• _Task instructions_: Exact reproduction of all the entries is required, without any of their pictures.

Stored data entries
"""
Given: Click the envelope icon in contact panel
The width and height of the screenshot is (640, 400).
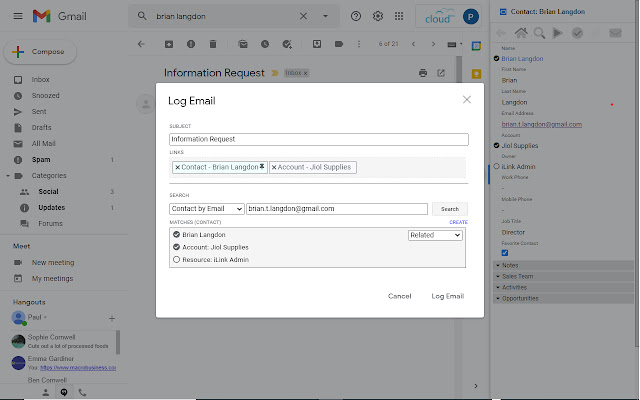Looking at the screenshot, I should [x=616, y=33].
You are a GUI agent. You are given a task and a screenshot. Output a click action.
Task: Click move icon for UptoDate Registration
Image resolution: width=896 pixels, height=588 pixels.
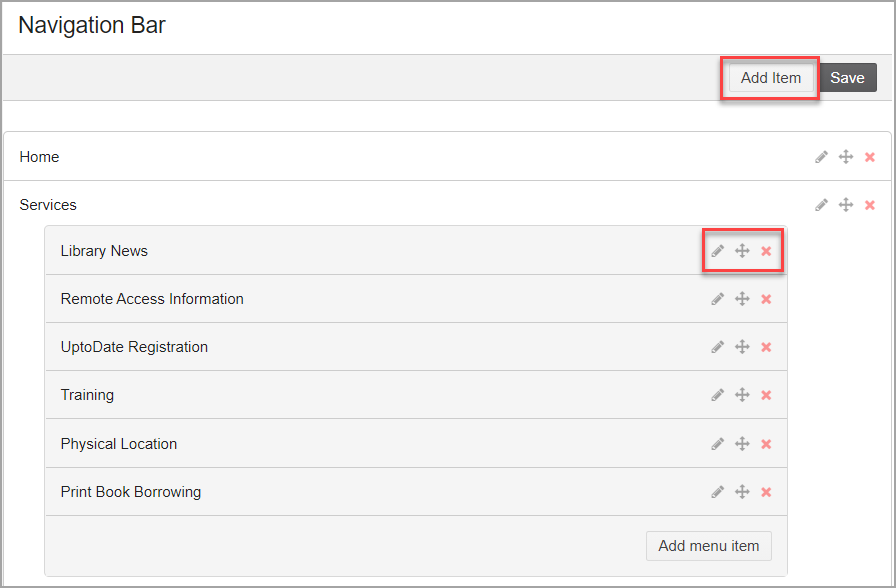point(742,347)
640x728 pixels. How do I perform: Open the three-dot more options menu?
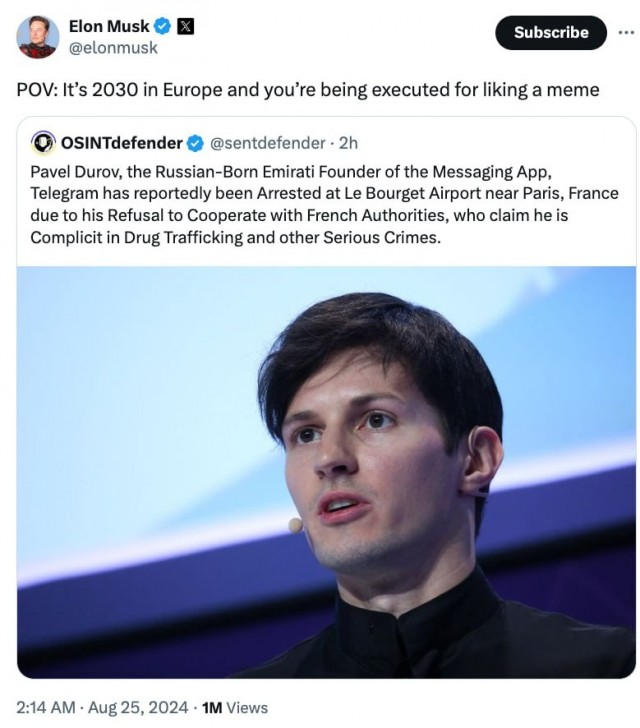[626, 31]
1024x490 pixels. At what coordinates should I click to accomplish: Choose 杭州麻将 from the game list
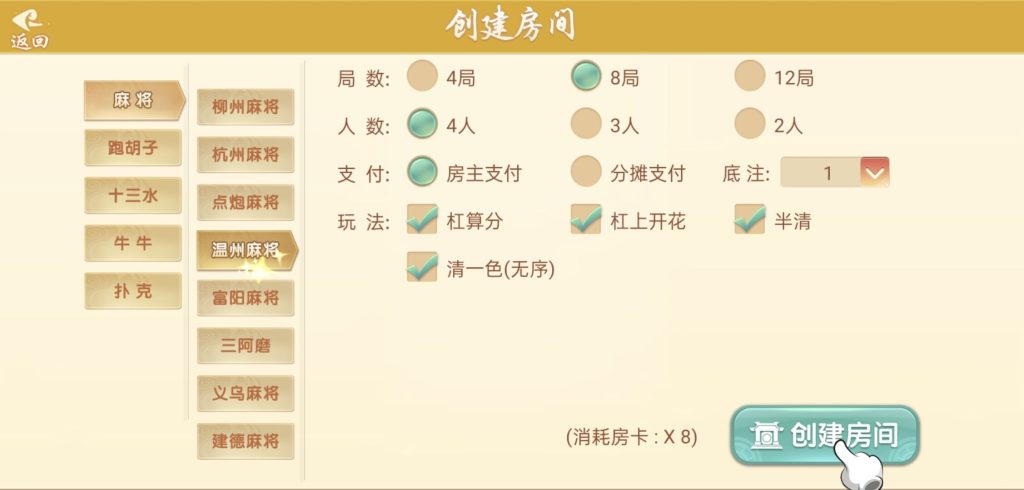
"""
• _Output for this exercise_:
Given: Click the envelope icon in contact panel
The width and height of the screenshot is (640, 400).
Looking at the screenshot, I should [x=616, y=33].
You are a GUI agent. You are given a task and a screenshot. Output a click action.
Task: Click move icon for UptoDate Registration
Image resolution: width=896 pixels, height=588 pixels.
point(742,347)
640x728 pixels. How do I perform: Open the three-dot more options menu?
[626, 31]
1024x490 pixels. At what coordinates should I click to accomplish: Choose 杭州麻将 from the game list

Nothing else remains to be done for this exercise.